──────── Data for analysis

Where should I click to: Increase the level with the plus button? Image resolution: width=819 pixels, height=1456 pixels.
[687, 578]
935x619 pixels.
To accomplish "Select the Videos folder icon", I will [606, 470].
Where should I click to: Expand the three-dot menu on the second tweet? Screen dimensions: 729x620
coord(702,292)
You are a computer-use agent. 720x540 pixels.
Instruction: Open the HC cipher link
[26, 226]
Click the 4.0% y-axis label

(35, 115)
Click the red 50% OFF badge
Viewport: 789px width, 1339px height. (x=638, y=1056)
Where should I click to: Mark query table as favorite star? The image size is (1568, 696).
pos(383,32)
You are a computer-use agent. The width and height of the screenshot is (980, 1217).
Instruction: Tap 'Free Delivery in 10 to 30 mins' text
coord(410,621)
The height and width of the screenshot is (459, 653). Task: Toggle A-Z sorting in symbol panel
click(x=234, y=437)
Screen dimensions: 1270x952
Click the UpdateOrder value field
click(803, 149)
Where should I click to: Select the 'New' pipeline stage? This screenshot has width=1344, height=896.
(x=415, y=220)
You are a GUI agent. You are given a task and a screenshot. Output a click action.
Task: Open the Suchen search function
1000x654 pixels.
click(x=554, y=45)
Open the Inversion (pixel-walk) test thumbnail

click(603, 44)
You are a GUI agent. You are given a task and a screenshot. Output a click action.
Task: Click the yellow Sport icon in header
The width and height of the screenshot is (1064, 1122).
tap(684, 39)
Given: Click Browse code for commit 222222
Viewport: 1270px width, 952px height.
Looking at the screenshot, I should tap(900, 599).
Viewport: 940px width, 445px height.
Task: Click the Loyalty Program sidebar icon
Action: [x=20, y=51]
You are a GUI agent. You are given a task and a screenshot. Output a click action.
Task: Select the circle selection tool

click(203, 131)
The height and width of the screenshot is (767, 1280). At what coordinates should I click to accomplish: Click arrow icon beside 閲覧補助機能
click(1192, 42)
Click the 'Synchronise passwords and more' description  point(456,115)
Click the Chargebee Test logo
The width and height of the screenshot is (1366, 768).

────────────────

• **What the task requires**
Give back every entry exactly.

• **Expected answer**
Where should I click to: Increase the level with the plus button? Image resolution: width=819 pixels, height=1456 pixels.
[687, 578]
935x619 pixels.
To accomplish "Select the Videos folder icon", I will [606, 470].
Where should I click to: Expand the three-dot menu on the second tweet? Screen dimensions: 729x620
coord(702,292)
You are a computer-use agent. 720x540 pixels.
Instruction: Open the HC cipher link
[26, 226]
Click the 4.0% y-axis label

(35, 115)
Click the red 50% OFF badge
Viewport: 789px width, 1339px height. (x=638, y=1056)
Where should I click to: Mark query table as favorite star? The image size is (1568, 696).
pos(383,32)
You are a computer-use agent. The width and height of the screenshot is (980, 1217).
Instruction: Tap 'Free Delivery in 10 to 30 mins' text
coord(410,621)
The height and width of the screenshot is (459, 653). Task: Toggle A-Z sorting in symbol panel
click(x=234, y=437)
Screen dimensions: 1270x952
Click the UpdateOrder value field
click(803, 149)
Where should I click to: Select the 'New' pipeline stage? This screenshot has width=1344, height=896.
(x=415, y=220)
You are a GUI agent. You are given a task and a screenshot. Output a click action.
Task: Open the Suchen search function
1000x654 pixels.
click(x=554, y=45)
Open the Inversion (pixel-walk) test thumbnail

click(603, 44)
You are a GUI agent. You are given a task and a screenshot. Output a click action.
Task: Click the yellow Sport icon in header
The width and height of the screenshot is (1064, 1122).
tap(684, 39)
Given: Click Browse code for commit 222222
Viewport: 1270px width, 952px height.
Looking at the screenshot, I should tap(900, 599).
Viewport: 940px width, 445px height.
Task: Click the Loyalty Program sidebar icon
Action: [x=20, y=51]
You are a GUI agent. You are given a task and a screenshot. Output a click action.
Task: Select the circle selection tool

click(203, 131)
The height and width of the screenshot is (767, 1280). At what coordinates should I click to accomplish: Click arrow icon beside 閲覧補助機能
click(1192, 42)
Click the 'Synchronise passwords and more' description  point(456,115)
Click the Chargebee Test logo
The width and height of the screenshot is (1366, 768).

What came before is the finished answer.